* **SOURCE EXTRACT**:
Chardonnay is the world’s most popular grape for crafting white wine, as well as Champagne, sparkling wines and dessert wines. In fact, Chardonnay is the 5th most widely planted grape varietal in the world. One taste of a great Chardonnay and it is easy to see why.
Today around the world, there are some 30+ different clones of Chardonnay producing wine. Chardonnay the varietal is the result of a cross between Pinot Noir and Gouais Blanc. Researchers are still not exactly sure when this cross-breeding took place. Though it happened centuries ago, as it is likely the Romans planted Gouais Blanc on French soils in areas where Pinot Noir was also planted - and from there, nature took its course. While France is the grape’s spiritual home, especially in the numerous Burgundy appellations.


It also produces high quality wine in Australia, America, New Zealand, South Africa, Italy, Chile and many other wine producing countries. In Burgundy-France, there are too many great producers to list. The best White Burgundy comes from the Chassagne-Montrachet, Puligny-Montrachet, Meursault and the hill of Corton-Charlemagne appellations.
Chardonnay grows in almost every wine-production country in the world, because of its adaptability to a wide range of climates. It has a full-bodied taste and medium to high acidity, along with expressions which vary from dry or off- dry wines, through to sweet.
While Chardonnay can produce quality fruit in a variety of terroirs, soils and climates, the best expression for Chardonnay grapes comes from soils with high concentrations of chalk, clay and limestone. All three of those soil types dominate the best terroir of Burgundy. Most of the time, Chardonnay grapes are used to produce 100% Chardonnay wines. However, as the grape is versatile, it is used as a blending grape from time to time.
When it comes to making wine from Chardonnay, this varietal is rather neutral in dominant characters, which makes for a malleable varietal for a wine. A blank canvas on which a winemaker can express as much or as little as they feel, balanced for its final purpose.
It is this versatility that makes it so popular - because it can be all things to all people, from lean and crisp, scented with green apples and minerals to lush, buttery, oaky wines that taste like tropical fruits. Chardonnay responds in such a generous way to winemaking techniques. For example when the wine goes through malolactic fermentation (the softening of harsh acids to softer notes) - the initial natural crisp green fruit flavours turn towards soft, buttery even creamy flavours and palate textures.
Chardonnay though obviously a white varietal - responds in so many positive ways to oak barrel ageing and barrel fermentation. Fermentation and aging in oak barrels gives levels of toasty flavours, a creaminess, vanilla and other spice notes, and the resulting wine becomes fuller in style, mouth feel and length. And overall a lot more complex and typically not at the cost or loss of fruit flavours, but in most cases, resulting in more generous flavours.
Those of you over 40 years of age will remember the 1990’s - when Chardonnay got a bad reputation - chiefly for the aggressive use of oak and over worked fruit. But this was not the fault of the grape - remember oak is a winemakers’ problem and choice, this is not a fault of or grape problem. Wineries were putting Chardonnay into new, heavily oaked barrels (even stirring them with added oak chips, oak staves or even oak powder) to mask unripe flaws or simply to add overt caramel, woody notes oak can impart, which had become rampant in several wine-producing countries (e.g. Australia, USA).
At the end of the 1990’s just at the turn of the new millennium - winemakers went completely the other way, and started to focus and promote ‘Naked’ Chardonnay style wines. This simply means ‘un-oaked’ from start to finish the fruit and finished wine spent all its time in stainless steel tanks. Chardonnay which has never been in an oak barrel, retains the crispy green apple character it naturally has.

* **RAW DATA**:
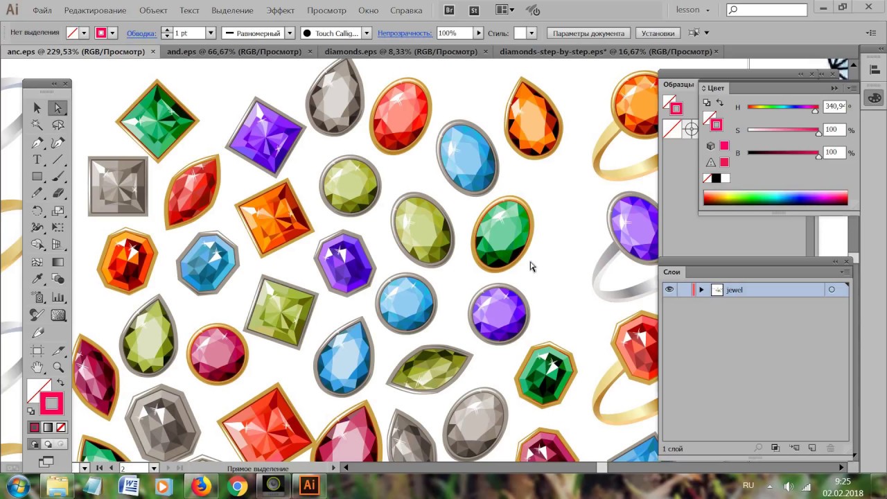
Task: Open the lesson workspace dropdown
Action: (693, 10)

* **TASK DETAILS**: Copy out the section of the Chardonnay text that starts with "While Chardonnay can" and ends with "its final purpose.", replacing "blank canvas" with "clean slate".

* **EXERCISE SOLUTION**:
While Chardonnay can produce quality fruit in a variety of terroirs, soils and climates, the best expression for Chardonnay grapes comes from soils with high concentrations of chalk, clay and limestone. All three of those soil types dominate the best terroir of Burgundy. Most of the time, Chardonnay grapes are used to produce 100% Chardonnay wines. However, as the grape is versatile, it is used as a blending grape from time to time.
When it comes to making wine from Chardonnay, this varietal is rather neutral in dominant characters, which makes for a malleable varietal for a wine. A clean slate on which a winemaker can express as much or as little as they feel, balanced for its final purpose.